About this exercise: Reproduce the listing that follows so that each line matches the original exactly.

Records shown:
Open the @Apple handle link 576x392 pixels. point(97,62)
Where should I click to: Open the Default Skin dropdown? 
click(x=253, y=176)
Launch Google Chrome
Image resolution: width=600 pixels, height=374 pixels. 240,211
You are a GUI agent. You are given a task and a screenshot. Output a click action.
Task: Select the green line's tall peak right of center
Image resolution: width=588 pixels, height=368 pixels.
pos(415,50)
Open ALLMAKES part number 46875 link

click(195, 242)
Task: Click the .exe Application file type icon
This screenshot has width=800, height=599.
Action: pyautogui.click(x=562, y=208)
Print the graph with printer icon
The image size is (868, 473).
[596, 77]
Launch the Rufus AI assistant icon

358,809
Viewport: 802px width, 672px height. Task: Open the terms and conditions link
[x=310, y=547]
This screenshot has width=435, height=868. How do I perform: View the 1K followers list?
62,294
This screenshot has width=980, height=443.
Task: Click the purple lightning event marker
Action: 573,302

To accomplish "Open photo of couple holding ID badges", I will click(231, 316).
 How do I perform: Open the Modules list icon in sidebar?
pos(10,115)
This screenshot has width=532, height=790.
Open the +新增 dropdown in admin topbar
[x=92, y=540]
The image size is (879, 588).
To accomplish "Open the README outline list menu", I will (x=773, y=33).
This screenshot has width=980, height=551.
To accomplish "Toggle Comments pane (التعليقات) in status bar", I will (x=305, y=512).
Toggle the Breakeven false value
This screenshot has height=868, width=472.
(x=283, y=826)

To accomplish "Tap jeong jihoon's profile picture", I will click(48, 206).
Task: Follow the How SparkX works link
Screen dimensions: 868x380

Result of this task:
Open the @Apple handle link 576x392 pixels. point(97,62)
Where should I click to: Open the Default Skin dropdown? 
click(x=253, y=176)
Launch Google Chrome
Image resolution: width=600 pixels, height=374 pixels. 240,211
You are a GUI agent. You are given a task and a screenshot. Output a click action.
Task: Select the green line's tall peak right of center
Image resolution: width=588 pixels, height=368 pixels.
pos(415,50)
Open ALLMAKES part number 46875 link

click(195, 242)
Task: Click the .exe Application file type icon
This screenshot has width=800, height=599.
Action: pyautogui.click(x=562, y=208)
Print the graph with printer icon
The image size is (868, 473).
[596, 77]
Launch the Rufus AI assistant icon

358,809
Viewport: 802px width, 672px height. Task: Open the terms and conditions link
[x=310, y=547]
This screenshot has width=435, height=868. How do I perform: View the 1K followers list?
62,294
This screenshot has width=980, height=443.
Task: Click the purple lightning event marker
Action: 573,302

To accomplish "Open photo of couple holding ID badges", I will click(231, 316).
 How do I perform: Open the Modules list icon in sidebar?
pos(10,115)
This screenshot has width=532, height=790.
Open the +新增 dropdown in admin topbar
[x=92, y=540]
The image size is (879, 588).
To accomplish "Open the README outline list menu", I will (x=773, y=33).
This screenshot has width=980, height=551.
To accomplish "Toggle Comments pane (التعليقات) in status bar", I will (x=305, y=512).
Toggle the Breakeven false value
This screenshot has height=868, width=472.
(x=283, y=826)

To accomplish "Tap jeong jihoon's profile picture", I will click(48, 206).
Task: Follow the How SparkX works link
Screen dimensions: 868x380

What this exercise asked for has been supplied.